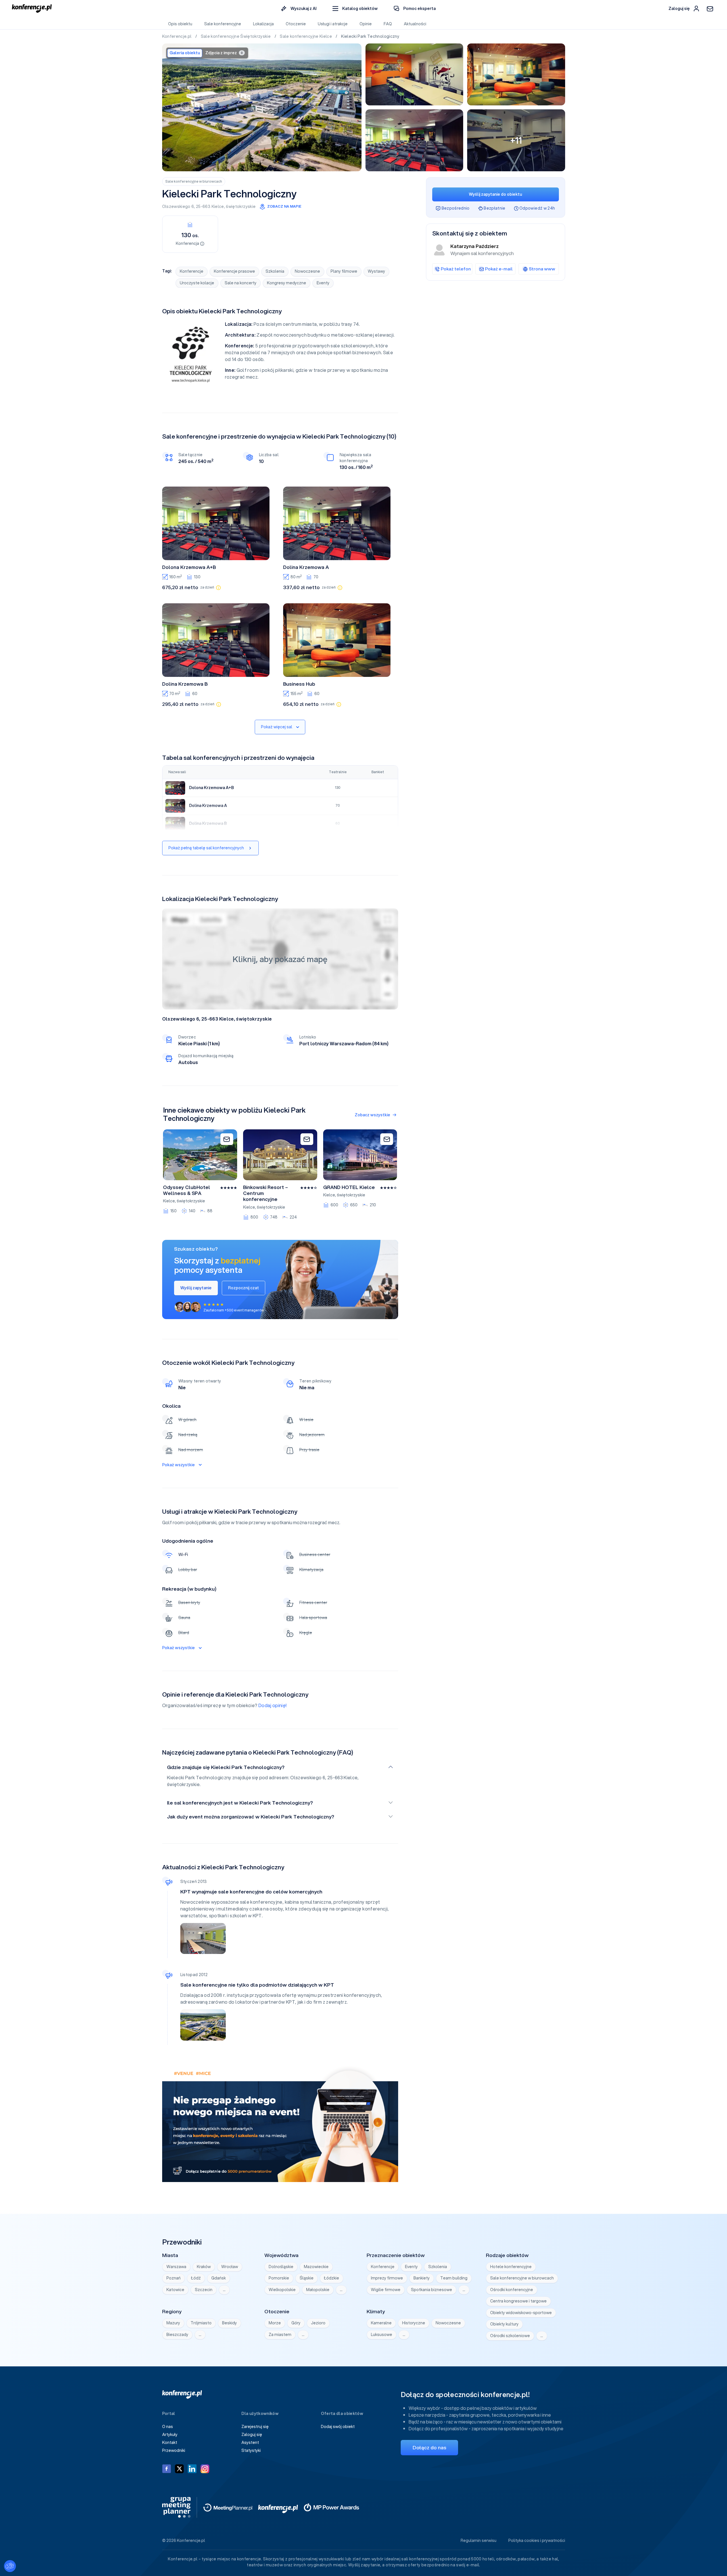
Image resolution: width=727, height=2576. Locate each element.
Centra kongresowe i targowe (518, 2301)
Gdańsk (218, 2278)
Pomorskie (279, 2278)
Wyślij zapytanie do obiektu (495, 194)
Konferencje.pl (177, 36)
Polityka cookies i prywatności (536, 2540)
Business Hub (299, 684)
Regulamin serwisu (478, 2540)
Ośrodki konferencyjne (511, 2290)
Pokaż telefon (456, 269)
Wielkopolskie (282, 2290)
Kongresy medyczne (286, 283)
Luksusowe (381, 2334)
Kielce (218, 206)
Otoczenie (296, 24)
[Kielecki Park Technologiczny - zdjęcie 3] (516, 74)
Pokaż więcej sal (276, 727)
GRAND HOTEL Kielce (349, 1187)
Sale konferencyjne (222, 24)
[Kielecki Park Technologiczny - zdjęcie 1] (262, 107)
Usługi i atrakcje (333, 24)
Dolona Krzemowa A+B (189, 567)
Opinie (366, 24)
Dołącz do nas (429, 2447)
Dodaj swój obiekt (338, 2426)
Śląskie (307, 2278)
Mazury (173, 2323)
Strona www (542, 269)
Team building (453, 2278)
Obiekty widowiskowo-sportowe (521, 2313)
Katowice (175, 2290)
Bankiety (421, 2278)
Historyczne (413, 2323)
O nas (167, 2426)
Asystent (250, 2442)
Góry (295, 2323)
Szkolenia (275, 271)
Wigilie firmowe (385, 2290)
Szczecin (203, 2290)
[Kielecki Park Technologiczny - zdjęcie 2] (414, 74)
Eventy (323, 283)
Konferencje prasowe (234, 271)
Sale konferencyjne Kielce (306, 36)
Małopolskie (317, 2290)
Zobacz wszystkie (372, 1115)
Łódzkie (331, 2278)
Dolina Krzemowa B (185, 684)
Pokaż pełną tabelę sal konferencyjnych (206, 848)
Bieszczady (177, 2334)
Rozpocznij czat (243, 1288)
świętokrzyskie (241, 206)
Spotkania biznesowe (431, 2290)
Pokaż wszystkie (178, 1465)
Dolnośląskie (281, 2267)
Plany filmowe (344, 271)
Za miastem (280, 2334)
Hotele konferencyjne (511, 2267)
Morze (275, 2323)
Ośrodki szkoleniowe (510, 2336)
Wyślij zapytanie (196, 1288)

•••••

Problem description
From top to bottom, restate the records above exactly and omit every picture.

Output
Image resolution: width=727, height=2576. Locate each element.
Centra kongresowe i targowe (518, 2301)
Gdańsk (218, 2278)
Pomorskie (279, 2278)
Wyślij zapytanie do obiektu (495, 194)
Konferencje.pl (177, 36)
Polityka cookies i prywatności (536, 2540)
Business Hub (299, 684)
Regulamin serwisu (478, 2540)
Ośrodki konferencyjne (511, 2290)
Pokaż telefon (456, 269)
Wielkopolskie (282, 2290)
Kongresy medyczne (286, 283)
Luksusowe (381, 2334)
Kielce (218, 206)
Otoczenie (296, 24)
[Kielecki Park Technologiczny - zdjęcie 3] (516, 74)
Pokaż więcej sal (276, 727)
GRAND HOTEL Kielce (349, 1187)
Sale konferencyjne (222, 24)
[Kielecki Park Technologiczny - zdjęcie 1] (262, 107)
Usługi i atrakcje (333, 24)
Dolona Krzemowa A+B (189, 567)
Opinie (366, 24)
Dołącz do nas (429, 2447)
Dodaj swój obiekt (338, 2426)
Śląskie (307, 2278)
Mazury (173, 2323)
Strona www (542, 269)
Team building (453, 2278)
Obiekty widowiskowo-sportowe (521, 2313)
Katowice (175, 2290)
Bankiety (421, 2278)
Historyczne (413, 2323)
O nas (167, 2426)
Asystent (250, 2442)
Góry (295, 2323)
Szkolenia (275, 271)
Wigilie firmowe (385, 2290)
Szczecin (203, 2290)
[Kielecki Park Technologiczny - zdjęcie 2] (414, 74)
Eventy (323, 283)
Konferencje prasowe (234, 271)
Sale konferencyjne Kielce (306, 36)
Małopolskie (317, 2290)
Zobacz wszystkie (372, 1115)
Łódzkie (331, 2278)
Dolina Krzemowa B (185, 684)
Pokaż pełną tabelę sal konferencyjnych (206, 848)
Bieszczady (177, 2334)
Rozpocznij czat (243, 1288)
świętokrzyskie (241, 206)
Spotkania biznesowe (431, 2290)
Pokaż wszystkie (178, 1465)
Dolnośląskie (281, 2267)
Plany filmowe (344, 271)
Za miastem (280, 2334)
Hotele konferencyjne (511, 2267)
Morze (275, 2323)
Ośrodki szkoleniowe (510, 2336)
Wyślij zapytanie (196, 1288)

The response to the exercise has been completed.